Someone, somewhere in executive tellyland had plainly developed cold feet about The History of Mr Polly, which arrived on screen four months late. ITV's version of H G Wells's minor serio-comic Edwardian classic was due to go out on Boxing Day until pulled from the schedules without explanation.

Perhaps TV bosses feared the wrath of Wellsian literary purists, who have consistently complained that Lee Evans, playing the drama's underdog hero, Alfred Polly, is much too much the knockabout prole.

Then again, no TV exec ever paid any heed to literary purists, as the latter are mostly blinkered, vinegar-faced, nit-picking plonkers who do nothing but complain - as I know from having incurred such folks' wrath in reviewing Jane Eyre (at this point, allow me to wave two fingers at all the blinkered, vinegar-faced, nit-picking plonkers who run the website bronteblog).

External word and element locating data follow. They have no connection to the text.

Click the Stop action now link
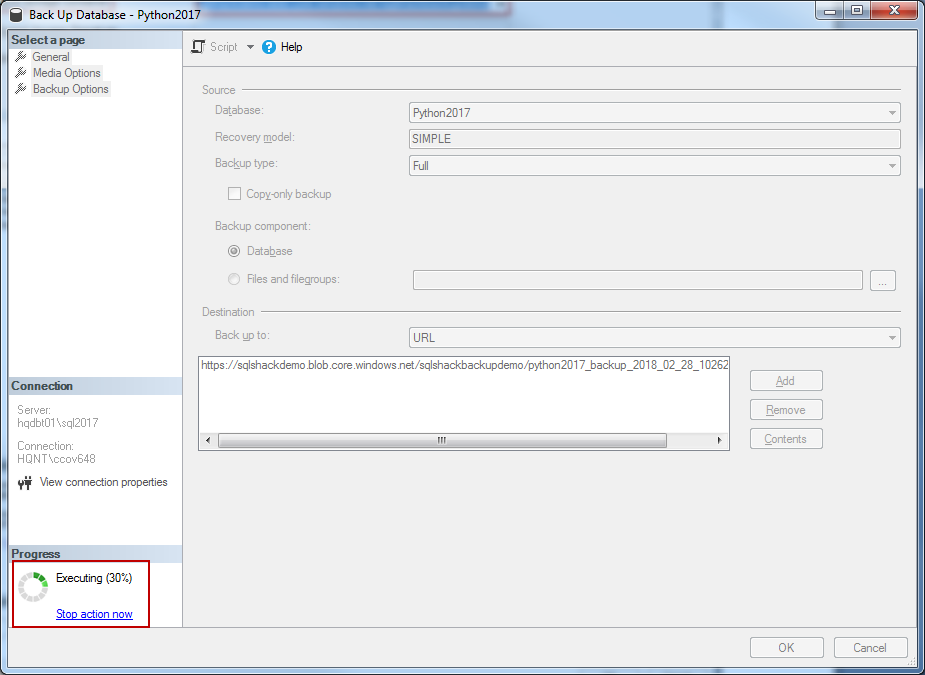Screen dimensions: 925x675 coord(94,614)
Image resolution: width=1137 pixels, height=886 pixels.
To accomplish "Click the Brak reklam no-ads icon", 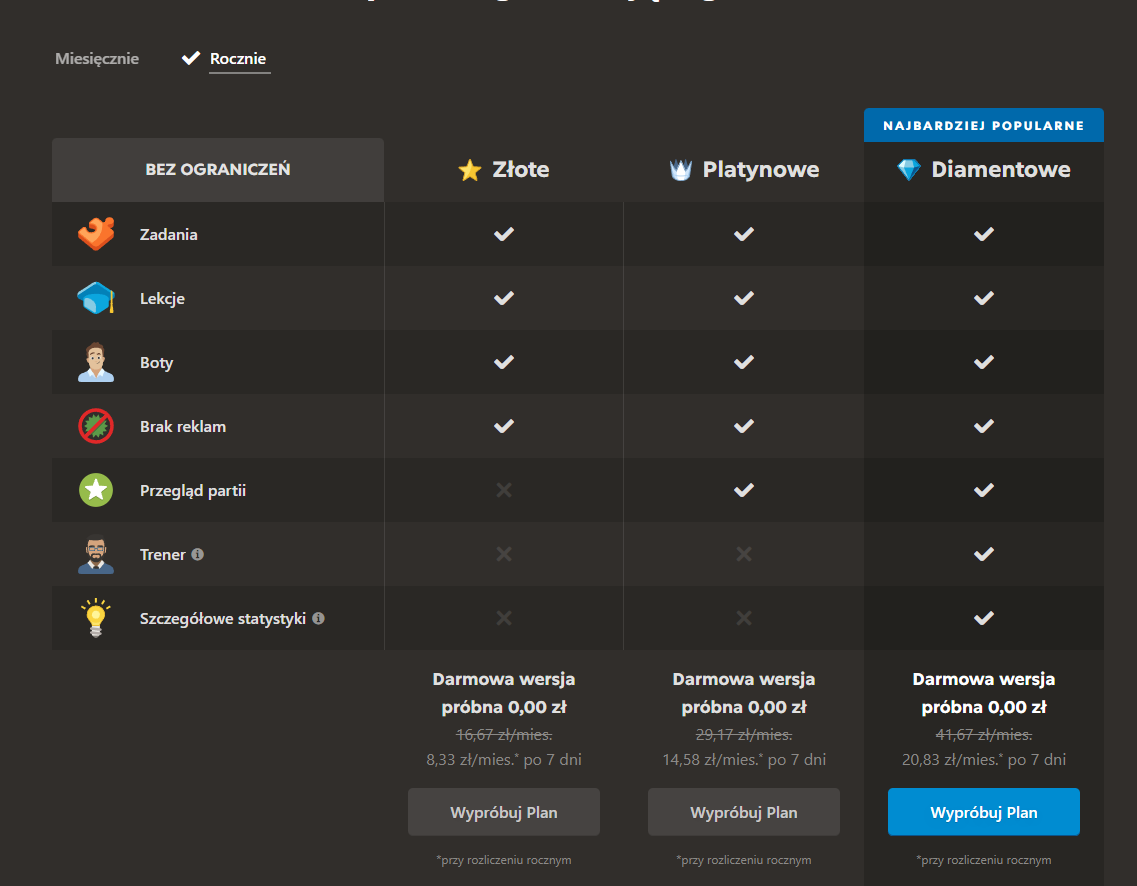I will 96,427.
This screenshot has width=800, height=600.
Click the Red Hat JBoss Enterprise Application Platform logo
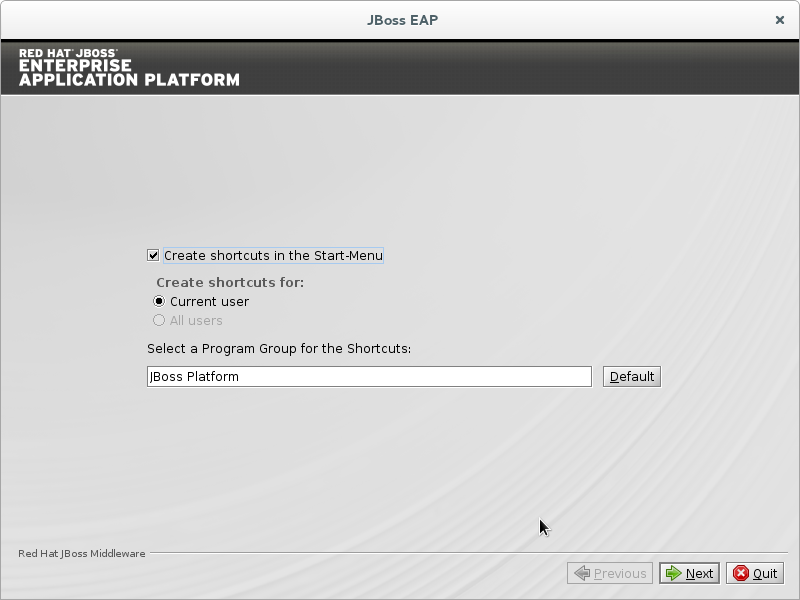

Sadly, the truth was more mundane: TV bosses realised their History of Mr Polly was slow and meandering, and it misunderstood what the book was about. As a result, poor Lee Evans (a comedy deity whose face and movements you can't help loving) was left with little to do that wasn't overblown comic mugging.

Slow and meandering? The History of Mr Polly wasted 40 minutes establishing with numbing veracity how stultified and straitjacketed its central figure felt in his marital life. Proceedings should have begun bang on that 40-minute mark much more profitably - and at an involving clip.

Yup, we should have started with the stinging little rebuff that Mr Polly's shrewish wife, cousin Miriam, administered as he sought to convince her of the attainable paradise that lay ahead just over the threshold of his new, ultimately doomed small-town drapery business.

"Our new lives!" Polly eagerly beamed, staring at his shop. "Bacon for breakfast! Muffins for tea! And long walks in the country of a Sunday morning!"

Miriam's prim riposte - "It doesn't look well to go traipsing about the country on Sundays" - was the one memorable line uttered by Lee Evans's feistiest co-star, Anne-Marie Duff. From here on in, Lee was on his own.

Sure, he had wur ain Julie Graham with him, playing Sussex pub landlady Nancy Potter. Unfortunately, all Julie was required to do was either look stern or vaguely scared, while muttering portentous stuff such as "'Snot what a man's 'appened to do makes 'im truly bad, it's destroyin' 'is self-respect does the mischief" in mild working-class cockney.

And here, in this re-routing of H G Wells's presentation of class, some ITV drama wallah made their biggest mistake. Shopkeeper Alfred Polly was plainly from the inferior trade class - but he wasn't working class.

As a novel, The History of Mr Polly addressed the emergence of a bookish, cerebral, dreamily aspirant middle-class, who didn't want their education wasted on becoming quotidian wage slaves. Alfred Polly was a man in love with fancy words, the interior life of the undergraduate and living every day as if it was a holiday from commerce.

Sadly, whenever Lee Evans was required to utter one of Polly's coinages - "I'm not one of your Herculaceous sort; nothing very wonderful bicepitally" - he never quite sounded as though anyone had told him what it meant.

What else was wrong? Baddy Uncle Jim never frightened, merely looking like an unshaven Mr Bean with dyspepsia. When Polly met Nancy for the first time, you could see the foam-covered boom-mike at the top of the shot - in 1910.

Speaking as a blinkered, vinegar-faced, nit-picking plonker who's a purist fan of The History of Mr Polly, this could have been a rival to the brilliant 1949 version, starring John Mills. But it wasn't. Booo!